Although the overall trend of the fluorescence intensity increases for the individual droplets, the intensity occasionally drops. We can exclude photobleaching as a reason for this because we showed in the positive control that photobleaching is not significant. Two factors may contribute to the decrease in fluorescence intensity. First, changes in the focus of the microscope affect the recorded intensity. This problem can be corrected by the normalization against the fluorescent microspheres, because as the focus drifts, the fluorescence intensity from the microspheres also changes. Second, Brownian motion may cause changes in the position relative to the focal plane for these droplets.
When comparing the data obtained from the control and from the experiment, a significant difference develops as time progresses (Fig. 8). The control showed virtually no change in the distribution, whereas the distribution of the experiment spread out significantly. The control contained no enzyme. Therefore, the change in the distribution is due to the presence of enzyme. This observation confirms the presence of enzyme in the droplets and establishes the droplet as a suitable isolated reaction chamber.
The Poisson distribution provides a statistical description of the number of enzymes in the droplet. The distribution also exposes an artifact: some droplets will contain more than one enzyme. From the distribution, the ratio of droplets containing more than one enzyme to droplets containing one enzyme is ~1:10. In this work, we did not have the physical means to count the number of enzyme molecules inside a particular droplet. However, this could be done by labeling the enzyme with a different fluorophore.
The measured fluorescence increase for the bulk population is a manifestation of how chymotrypsin should behave on average, given this particular enzyme/substrate ratio (1:200,000). This bulk single-molecule comparison can be done graphically by converting the units on the y axis to the number of substrates cleaved per enzyme molecule for the bulk measurement. This allows us to estimate the number of droplets that contain two enzyme molecules in the visible droplet population.
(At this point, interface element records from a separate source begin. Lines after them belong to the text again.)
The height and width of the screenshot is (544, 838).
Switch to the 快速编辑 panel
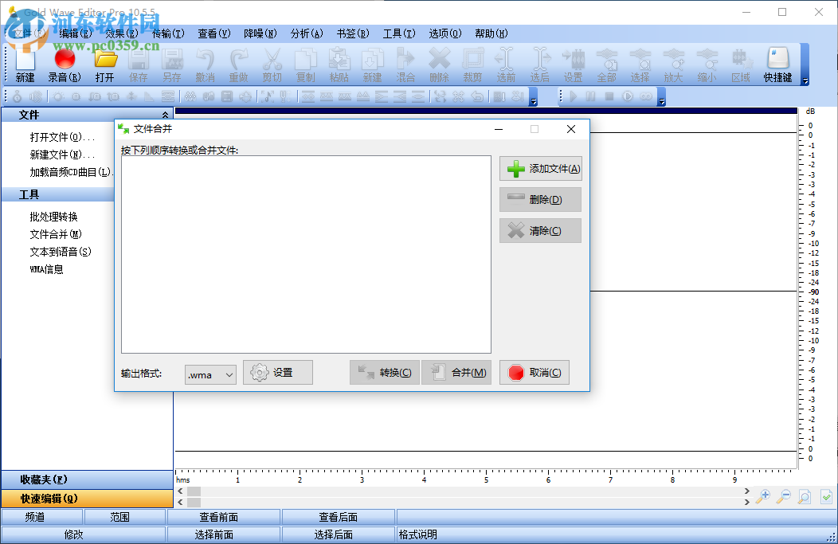(87, 498)
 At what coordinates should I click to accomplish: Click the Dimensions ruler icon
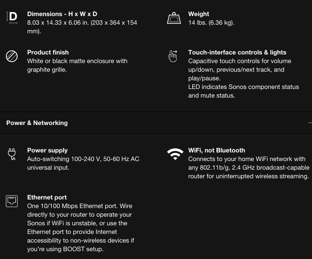[x=12, y=18]
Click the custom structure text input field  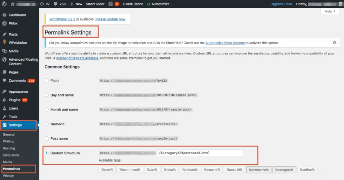click(200, 153)
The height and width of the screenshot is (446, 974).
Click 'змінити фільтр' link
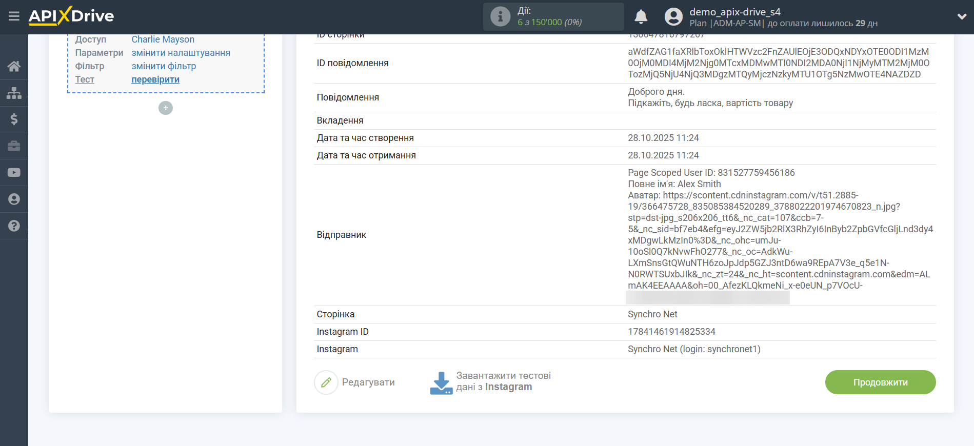(164, 66)
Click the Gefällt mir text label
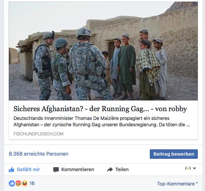The width and height of the screenshot is (205, 191). (28, 170)
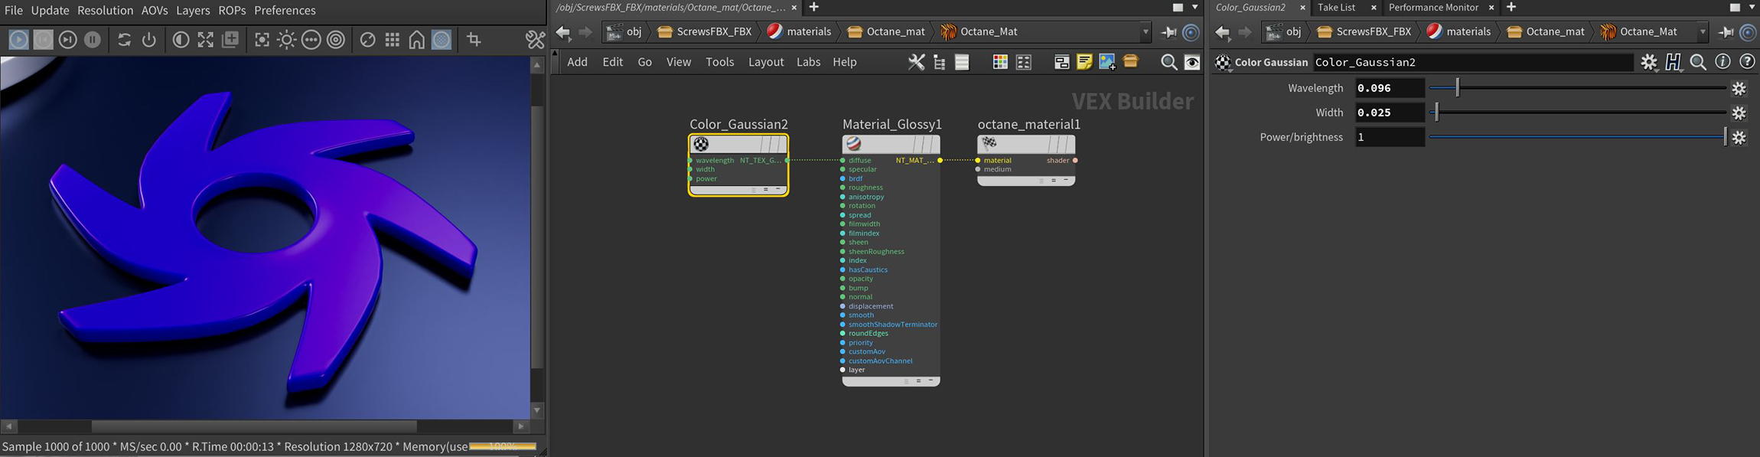Viewport: 1760px width, 457px height.
Task: Open the parameter panel gear settings dropdown
Action: 1649,62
The fraction of droplets containing more than one enzyme can be estimated from our data. The rate of the fluorescence produced by two enzyme molecules should be twice as large as that produced by a single enzyme, for a first-order reaction rate enzyme such as chymotrypsin. We consider the slope of the bulk population as a representation of an average single chymotrypsin molecule. We doubled the value of the slope, and used this as the cut-off value for our estimation for droplets that contain two molecules of chymotrypsin. We then calculated the slope for each individual droplet. We found that the number of droplets with a slope exceeding the cut-off value is ~10% of the total number of droplets screened (103 of 1023). This percentage agrees with the prediction from the Poisson distribution, suggesting that this method can provide a good estimate of the number of droplets that contain two enzyme molecules.
The processed kinetics data for individual chymotrypsin molecules reveal several interesting features (Figs. 6 and 7). First, the increase in the fluorescence intensity shows that the enzyme activity is indeed present and the change is significant enough to be detectable. This suggests that the emulsion system is capable of running isolated chemical reactions. The individual droplets can be considered as reaction chambers where the reaction environments are isolated from each other.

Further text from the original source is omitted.